■ **Problem description**: Start at the first record below and retype through the last, exactly.

====

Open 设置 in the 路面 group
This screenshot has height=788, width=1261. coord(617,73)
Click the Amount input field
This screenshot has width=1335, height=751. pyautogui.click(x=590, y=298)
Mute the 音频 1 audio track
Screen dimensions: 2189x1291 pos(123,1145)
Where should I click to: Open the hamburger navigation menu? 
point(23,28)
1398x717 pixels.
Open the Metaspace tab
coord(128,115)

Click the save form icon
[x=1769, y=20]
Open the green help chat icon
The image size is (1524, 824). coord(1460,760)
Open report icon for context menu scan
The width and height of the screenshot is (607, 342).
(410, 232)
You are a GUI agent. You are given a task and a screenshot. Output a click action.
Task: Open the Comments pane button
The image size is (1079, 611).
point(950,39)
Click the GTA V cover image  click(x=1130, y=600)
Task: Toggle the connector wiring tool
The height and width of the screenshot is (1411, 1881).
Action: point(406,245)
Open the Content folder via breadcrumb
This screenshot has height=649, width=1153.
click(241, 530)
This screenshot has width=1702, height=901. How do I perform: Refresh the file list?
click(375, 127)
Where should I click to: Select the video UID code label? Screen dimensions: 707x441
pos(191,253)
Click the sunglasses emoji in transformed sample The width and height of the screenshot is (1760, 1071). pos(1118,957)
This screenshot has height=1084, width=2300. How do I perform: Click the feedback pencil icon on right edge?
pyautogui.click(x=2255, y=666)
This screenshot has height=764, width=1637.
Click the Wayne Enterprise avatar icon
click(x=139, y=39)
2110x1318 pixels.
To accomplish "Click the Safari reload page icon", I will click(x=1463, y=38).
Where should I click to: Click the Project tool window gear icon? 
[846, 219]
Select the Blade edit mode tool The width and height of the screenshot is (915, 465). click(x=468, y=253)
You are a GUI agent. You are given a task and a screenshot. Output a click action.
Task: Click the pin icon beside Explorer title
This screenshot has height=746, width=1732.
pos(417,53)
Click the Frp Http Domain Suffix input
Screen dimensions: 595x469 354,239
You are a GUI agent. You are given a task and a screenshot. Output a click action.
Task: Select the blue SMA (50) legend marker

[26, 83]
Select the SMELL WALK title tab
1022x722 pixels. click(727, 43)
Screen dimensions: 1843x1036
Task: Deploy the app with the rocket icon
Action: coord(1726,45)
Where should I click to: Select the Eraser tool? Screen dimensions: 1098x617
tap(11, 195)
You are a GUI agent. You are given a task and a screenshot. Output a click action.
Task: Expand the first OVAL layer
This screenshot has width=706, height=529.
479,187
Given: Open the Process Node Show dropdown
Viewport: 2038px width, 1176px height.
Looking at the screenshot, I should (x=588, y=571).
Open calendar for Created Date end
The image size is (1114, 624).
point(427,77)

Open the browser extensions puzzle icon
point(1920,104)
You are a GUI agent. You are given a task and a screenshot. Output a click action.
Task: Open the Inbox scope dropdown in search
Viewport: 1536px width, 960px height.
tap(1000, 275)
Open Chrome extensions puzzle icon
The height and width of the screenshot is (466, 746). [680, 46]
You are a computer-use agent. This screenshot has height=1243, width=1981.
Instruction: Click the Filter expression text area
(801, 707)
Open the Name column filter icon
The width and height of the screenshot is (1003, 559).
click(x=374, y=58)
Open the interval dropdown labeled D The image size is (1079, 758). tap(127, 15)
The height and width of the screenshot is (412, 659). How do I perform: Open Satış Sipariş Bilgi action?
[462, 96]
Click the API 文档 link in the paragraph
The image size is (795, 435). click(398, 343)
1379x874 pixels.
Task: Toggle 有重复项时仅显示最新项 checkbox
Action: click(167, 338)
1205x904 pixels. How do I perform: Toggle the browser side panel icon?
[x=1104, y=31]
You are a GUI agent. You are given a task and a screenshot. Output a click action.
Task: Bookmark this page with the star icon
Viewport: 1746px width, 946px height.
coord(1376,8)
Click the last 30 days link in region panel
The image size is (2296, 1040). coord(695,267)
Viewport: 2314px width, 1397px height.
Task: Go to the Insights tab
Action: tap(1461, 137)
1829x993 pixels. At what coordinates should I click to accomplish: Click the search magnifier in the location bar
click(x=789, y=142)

====

■ **Result**:
Open 设置 in the 路面 group
This screenshot has height=788, width=1261. coord(617,73)
Click the Amount input field
This screenshot has width=1335, height=751. pyautogui.click(x=590, y=298)
Mute the 音频 1 audio track
Screen dimensions: 2189x1291 pos(123,1145)
Where should I click to: Open the hamburger navigation menu? 
point(23,28)
1398x717 pixels.
Open the Metaspace tab
coord(128,115)

Click the save form icon
[x=1769, y=20]
Open the green help chat icon
The image size is (1524, 824). coord(1460,760)
Open report icon for context menu scan
The width and height of the screenshot is (607, 342).
(410, 232)
You are a GUI agent. You are given a task and a screenshot. Output a click action.
Task: Open the Comments pane button
The image size is (1079, 611).
point(950,39)
Click the GTA V cover image  click(x=1130, y=600)
Task: Toggle the connector wiring tool
The height and width of the screenshot is (1411, 1881).
Action: point(406,245)
Open the Content folder via breadcrumb
This screenshot has height=649, width=1153.
click(241, 530)
This screenshot has width=1702, height=901. How do I perform: Refresh the file list?
click(375, 127)
Where should I click to: Select the video UID code label? Screen dimensions: 707x441
pos(191,253)
Click the sunglasses emoji in transformed sample The width and height of the screenshot is (1760, 1071). pos(1118,957)
This screenshot has height=1084, width=2300. How do I perform: Click the feedback pencil icon on right edge?
pyautogui.click(x=2255, y=666)
This screenshot has height=764, width=1637.
Click the Wayne Enterprise avatar icon
click(x=139, y=39)
2110x1318 pixels.
To accomplish "Click the Safari reload page icon", I will click(x=1463, y=38).
Where should I click to: Click the Project tool window gear icon? 
[846, 219]
Select the Blade edit mode tool The width and height of the screenshot is (915, 465). click(x=468, y=253)
You are a GUI agent. You are given a task and a screenshot. Output a click action.
Task: Click the pin icon beside Explorer title
This screenshot has height=746, width=1732.
pos(417,53)
Click the Frp Http Domain Suffix input
Screen dimensions: 595x469 354,239
You are a GUI agent. You are given a task and a screenshot. Output a click action.
Task: Select the blue SMA (50) legend marker

[26, 83]
Select the SMELL WALK title tab
1022x722 pixels. click(727, 43)
Screen dimensions: 1843x1036
Task: Deploy the app with the rocket icon
Action: coord(1726,45)
Where should I click to: Select the Eraser tool? Screen dimensions: 1098x617
tap(11, 195)
You are a GUI agent. You are given a task and a screenshot. Output a click action.
Task: Expand the first OVAL layer
This screenshot has width=706, height=529.
479,187
Given: Open the Process Node Show dropdown
Viewport: 2038px width, 1176px height.
Looking at the screenshot, I should (x=588, y=571).
Open calendar for Created Date end
The image size is (1114, 624).
point(427,77)

Open the browser extensions puzzle icon
point(1920,104)
You are a GUI agent. You are given a task and a screenshot. Output a click action.
Task: Open the Inbox scope dropdown in search
Viewport: 1536px width, 960px height.
tap(1000, 275)
Open Chrome extensions puzzle icon
The height and width of the screenshot is (466, 746). [680, 46]
You are a computer-use agent. This screenshot has height=1243, width=1981.
Instruction: Click the Filter expression text area
(801, 707)
Open the Name column filter icon
The width and height of the screenshot is (1003, 559).
click(x=374, y=58)
Open the interval dropdown labeled D The image size is (1079, 758). tap(127, 15)
The height and width of the screenshot is (412, 659). How do I perform: Open Satış Sipariş Bilgi action?
[462, 96]
Click the API 文档 link in the paragraph
The image size is (795, 435). click(398, 343)
1379x874 pixels.
Task: Toggle 有重复项时仅显示最新项 checkbox
Action: click(167, 338)
1205x904 pixels. How do I perform: Toggle the browser side panel icon?
[x=1104, y=31]
You are a GUI agent. You are given a task and a screenshot. Output a click action.
Task: Bookmark this page with the star icon
Viewport: 1746px width, 946px height.
coord(1376,8)
Click the last 30 days link in region panel
The image size is (2296, 1040). coord(695,267)
Viewport: 2314px width, 1397px height.
Task: Go to the Insights tab
Action: tap(1461, 137)
1829x993 pixels. At what coordinates should I click to accomplish: Click the search magnifier in the location bar
click(x=789, y=142)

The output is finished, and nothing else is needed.